Hellmann’s research found that families can cut food waste by 33% by using these strategies. Kristen also emphasized how important it is to share these tips with friends and family. We can all make a difference when we work together! In the words of their slogan, “make taste, not waste”.

Developing a Culture for Change


Love Food Hate Waste Canada also featured prominently on the Culture Change Session on day two of the conference.  Sam Hubble, from WRAP UK, shared how they used a behaviour change intervention framework to design simple and effective messages to help citizens reduce food waste. This boiled down to three key behaviours:

  • Buy what you need
  • Store it correctly to keep it fresher for longer
  • Eat what you buy

Explore the resources from these suggestions on the Love Food Hate Waste Canada website under the tabs Plan It Out, Keep It Fresh, and Use It Up. You will find meal planning tips, a food storage guide from A (apples) to Z (zucchini), recipe ideas, and more!

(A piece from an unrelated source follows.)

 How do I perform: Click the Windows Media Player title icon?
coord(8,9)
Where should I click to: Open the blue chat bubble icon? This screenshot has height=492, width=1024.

Developing a Culture for Change - Sam Hubble

The audience also heard behaviour change strategies from Angela Cooper, Senior Strategist and Practice Manager at BEworks, and Dr. Kate White, Professor of Marketing and Behavioural Science at UBC Sauder School of Business.

Angela shared how it is often not the customer’s fault for making unsustainable choices. People are constrained by limited time and energy, will reach for defaults automatically, and make choices that are immediately beneficial. When businesses recognize these constraints, they can design better options for customers.

Dr. White shared information on the SHIFT framework that she developed to help businesses and organizations develop a culture for change.

Dr. White wrote in the framework: “From choosing options that have more sustainable attributes, to using products in more efficient ways, to changing our “throw away” mentality regarding consumer fashion and other goods, there are many ways in which our consumer behaviours can shift towards more ecologically sustainable outcomes.”